Their breathtakingly original studies showed the ways in which the human mind erred, systematically, when forced to make judgments in uncertain situations. Their work led to the field of behavioral economics, revolutionized Big Data studies, advanced evidence-based medicine, and led to a new approach to government regulation. They may have changed, for good, mankind’s view of its own mind.
Thinking Fast and Slow
by Daniel Hahneman
Recommended by Professor David Laude, Chemistry
Have you ever wondered why you can’t walk and think deeply at the same time? Are you forever amazed at your natural inclination to find paths of least effort in your daily routines (including studying)? When you read the headlines in the newspaper, does it occur to you that most of what makes the news is the consequence of impulsive and irrational actions? This brilliant book wrestles with these questions, and in so doing, will allow you to far better understand your own behaviors and those of others. As you start at UT Austin, it will also provide a wake-up call for understanding why your adjustment to college life will not go as smoothly as your best laid plans would have predicted. This book is especially recommended for those of you fascinated by neuroscience as well as human and social behavior.
Thunderstruck
by Elizabeth McCracken
Recommended by Professor Elizabeth Cullingford, English
Elizabeth McCracken’s Thunderstruck, recent winner of the Story Prize, contains a series of short stories about strange people: funny, quirky, desperate, or sad. It is haunted by ghosts, and yet finds happiness in unlikely places. It is beautifully written, with sentences that you’ll want to remember always.
Tuesdays with Morrie
by Mitch Albom
Recommended by Professor Patrick Davis, Pharmacy
If you’ve ever had a teacher that touched your life in a very positive way, this book is for you. Short, very readable, and yet, quite profound in its reflection, Mitch Albom’s “Tuesdays with Morrie” describes rediscovery of that mentor and a rekindled relationship that goes beyond the classroom and brings us to lessons on how to live.
We
by Evgeny Zamyatin
Recommended by Professor Thomas Garza, Slavic and Eurasian Studies
Before “Brave New World”…before “1984”…there was “We”. A page-turning futuristic adventure, a masterpiece of wit and black humor that accurately predicted the horrors of Stalinism, “We” is the classic dystopian novel. It is also an enjoyable bit of 1920s-era science fiction. Fun… and strangely apt in 2016!

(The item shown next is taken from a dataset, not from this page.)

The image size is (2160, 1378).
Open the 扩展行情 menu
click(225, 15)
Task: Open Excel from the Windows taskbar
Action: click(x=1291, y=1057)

We Are All Apocalyptic Now
by Robert Jensen
Recommended by Professor Robert Jensen, Journalism
In the face of multiple cascading crises, economic and ecological, political and cultural, it is more important than ever to confront the reality of the threats we face. Based on a calm apocalypticism and a common-sense approach to intellectual life, “We Are All Apocalyptic Now” offers a framework for understanding our moment in history and the obligations of those who are trying to communicate that understanding to a wider world. Students who register for this book selection will receive a free copy (PDF) of the book.